Even the best planned investment can go sour. We can almost predict the market by analyzing trends, looking at demographics, buying right, using information gathered from valuable sources, yet, still there is risk. But risk is what creates the reward.
I don’t know of any investment with a high return without risk. The higher the risk the higher the reward — but, conversely, and this is the scary part, the greater the possible loss. An investor has to be prepared to lose. Managing risk is an important part of investing. Perhaps having a back-up plan, if this plan for this property doesn’t pan out, perhaps I can use the property for this, or, if this tenant fails I have investigated this possibility, or, if the building trend doesn’t carry forward in this area, I can sell the property for this use — each scenario will be different, but there should be an exit plan.

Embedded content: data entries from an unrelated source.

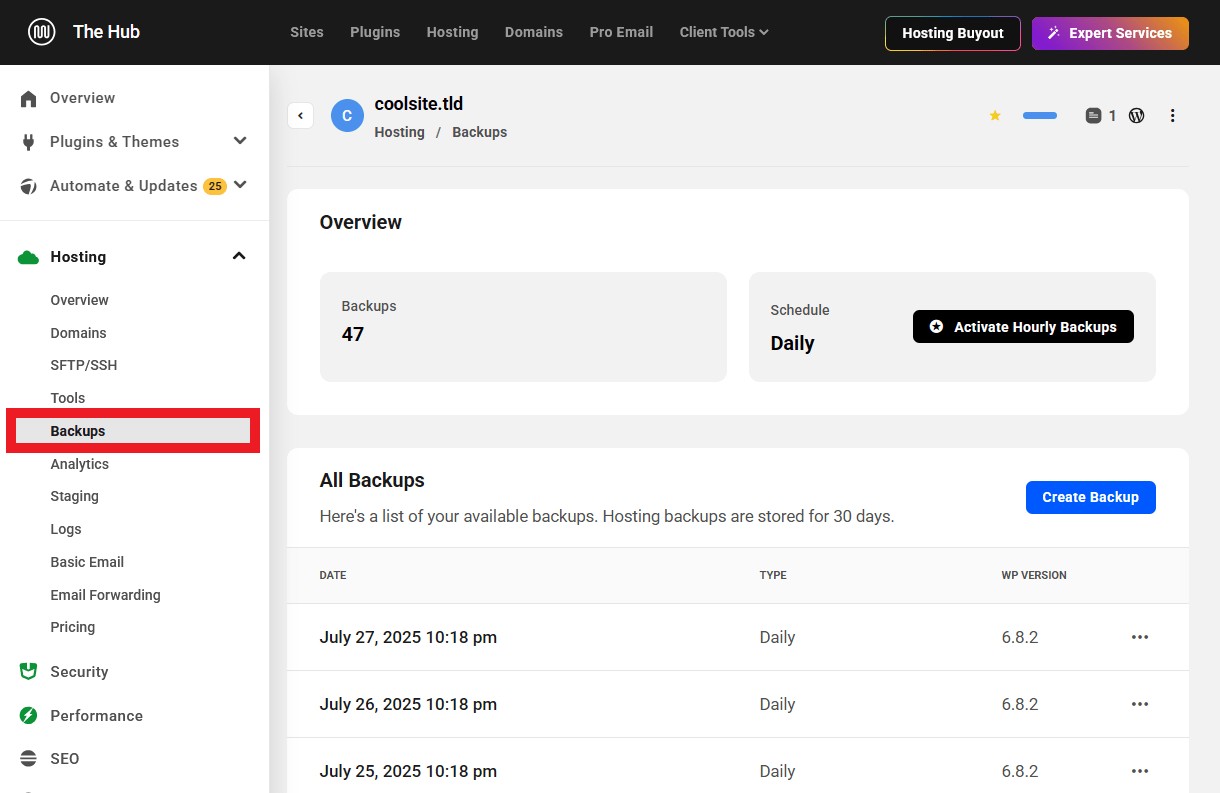This screenshot has height=793, width=1220.
Task: Click the Security shield icon
Action: tap(27, 671)
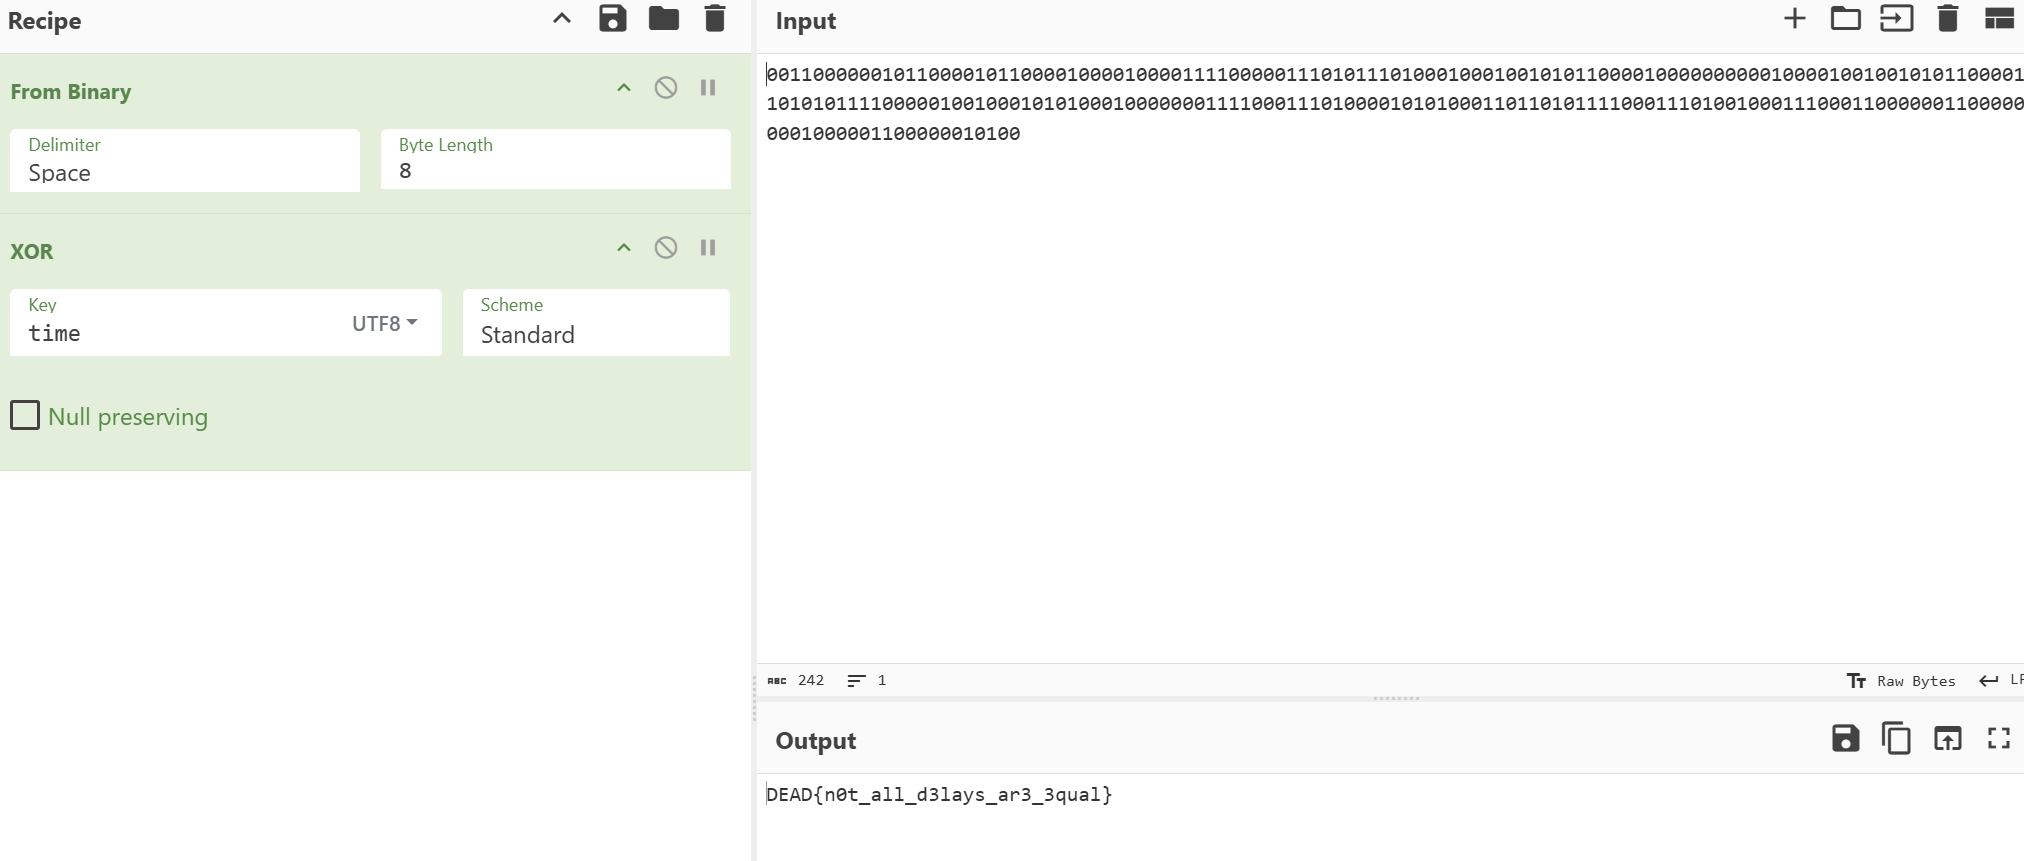Reset pane layout icon
The image size is (2024, 861).
click(x=1998, y=19)
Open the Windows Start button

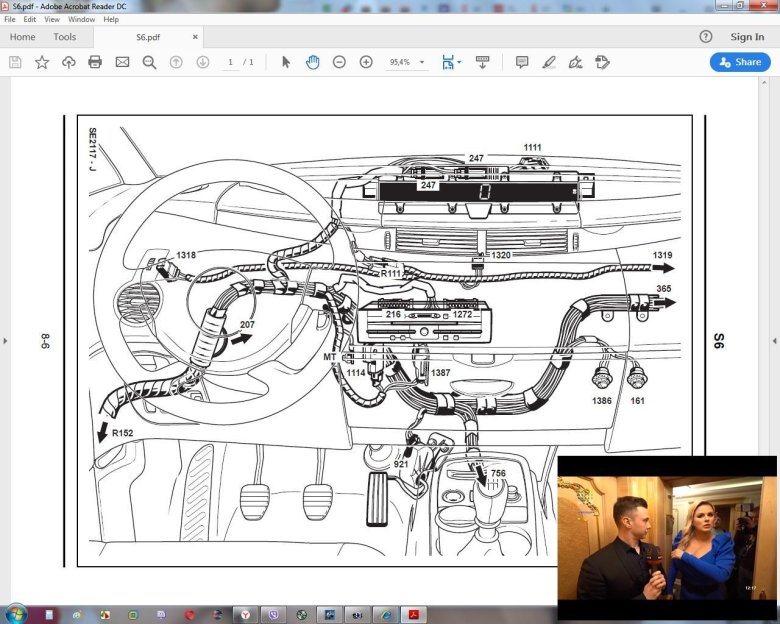pos(16,613)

And there should be an acceptance of risk as the nature of investing. I have seen too many investors pass up good deals because they could never accept the risk. There has to be a point after all the rational planning has been completed where you go out on a limb. This is tough, especially in this market.
Yet, in this market there are good investment choices, because of the risk. Those who pull the trigger and guesstimate correctly will be rewarded handsomely, but many might lose. If there was no loss, everyone would invest.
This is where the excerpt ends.